Whoops, looks like our posts crossed on the wire. I definitely think Steve's post is worth the read - it hits home.
One of the best arguments I've seen on this matter is by Steve Yegge. It's a must read: http://steve-yegge.blogspot.com/2008/09/programmings-dirties...

I spent 10 years in industry before I decided to learn to touch type. I noticed how fast some of my colleagues could chat and code and I was embarrassed. Then I read Steve's article. It was tough at first but I can't tell you how much it's helped my productivity.

Also, remap CapsLock to Ctrl on your keyboard. It makes coding a dream. And if you use Vim or a Vim-mode in your IDE, remap the sequence 'jk' to Esc. I never leave the home row anymore. See http://learnvimscriptthehardway.stevelosh.com/chapters/10.ht...

Bowing my head in shame! Stevey doesn't mince his words does he? Lol
> And if you use Vim or a Vim-mode in your IDE, remap the sequence 'jk' to Esc. I never leave the home row anymore

Wow, thanks so much for this

I think of software development on a continuum from tactical to strategic. The tactical end of the scale involves faster creation and modification of artifacts. Strategic involves knowing what artifacts to create and why.

To be an outstanding developer, you should be skilled all along the continuum. Those who are slow tactically will only every be able to read books about strategic designs etc, which is good but will limit their skills. I'm reminded of a developer I once knew who thought he had all the answers architecturally, but was such a slow typer and didn't know how to use tools available to modify code that he'd never actually implemented any if the things he dreamed of, and who is going to trust someone with no experience? Also his ideas definitely had a "here's a big picture design, you guys figure out how to implement it" view to them, which meant they usually were not really a good idea.

As such, I think it is important to learn; fast typing (touch typing), fast editing (Vim, regex scripts, and all available refactoring tools), fast local coding (TDD, proper use of functions as an abstraction, and good naming), good module sizing (either namespaces or objects), then good module separation through services or message passing. I had to learn all of these in the last six years. I think every one was valuable. I had to learn to touch type after 22 years not being able to, but it has helped immensely in being able to fluidly get thoughts to editor.

Yes it does. If you touch type, there is less effort involved in refactoring code. Because typing is not a chore you have to spend energy on. You just have to think out how you want the code to look and your fingers does the transformation automagically. If you can't touch type, you have to both spend energy thinking about the code and about what keys you should hit to get there.
I think it does and it's something I work on. I don't think speed is as important as touch typing with less errors. having to backspace every couple of lines because you hit ' instead of ; really messes up flow.

I started practicing typing because I tend to type with 2 or 3 fingers per hand and was experiencing RSI symptoms.
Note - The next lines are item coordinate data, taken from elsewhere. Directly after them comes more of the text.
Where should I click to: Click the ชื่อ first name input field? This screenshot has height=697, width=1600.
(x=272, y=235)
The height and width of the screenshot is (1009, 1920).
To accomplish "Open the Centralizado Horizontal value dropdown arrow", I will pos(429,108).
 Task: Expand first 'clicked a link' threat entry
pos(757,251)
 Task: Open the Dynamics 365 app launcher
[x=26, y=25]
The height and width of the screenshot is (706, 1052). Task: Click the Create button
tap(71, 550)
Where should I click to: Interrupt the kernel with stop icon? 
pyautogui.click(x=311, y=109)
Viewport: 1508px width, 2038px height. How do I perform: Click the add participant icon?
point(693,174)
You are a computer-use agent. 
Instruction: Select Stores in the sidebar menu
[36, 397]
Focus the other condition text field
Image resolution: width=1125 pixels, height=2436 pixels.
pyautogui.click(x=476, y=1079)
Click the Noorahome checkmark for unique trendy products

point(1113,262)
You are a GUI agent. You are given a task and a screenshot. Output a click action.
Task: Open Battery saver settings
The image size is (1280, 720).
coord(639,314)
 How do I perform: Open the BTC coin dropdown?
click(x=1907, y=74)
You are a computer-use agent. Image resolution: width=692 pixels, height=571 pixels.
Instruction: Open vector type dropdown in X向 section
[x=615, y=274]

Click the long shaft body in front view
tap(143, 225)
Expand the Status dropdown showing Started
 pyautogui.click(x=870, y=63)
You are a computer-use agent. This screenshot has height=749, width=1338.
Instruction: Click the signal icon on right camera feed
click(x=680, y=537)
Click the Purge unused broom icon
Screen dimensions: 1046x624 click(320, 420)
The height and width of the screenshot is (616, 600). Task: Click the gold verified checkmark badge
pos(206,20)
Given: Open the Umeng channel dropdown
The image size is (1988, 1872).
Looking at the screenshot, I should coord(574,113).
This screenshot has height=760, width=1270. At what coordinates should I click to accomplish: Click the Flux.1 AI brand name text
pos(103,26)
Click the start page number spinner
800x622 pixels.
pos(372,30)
My hands feel a lot better when I type properly.

There is a great article about this on Coding Horror: http://blog.codinghorror.com/we-are-typists-first-programmer...

I've enjoyed typing.io for learning as well as typing of the dead.

You should be able to type pretty quickly as a coder, but a big part depends on your language of choice and refactoring you do.

Can you type "The quick brown fox jumps over the lazy dog?" with your eyes closed? If so, you're probably in good shape.*

*Does not apply on touch screens. Ain't nobody got time for that!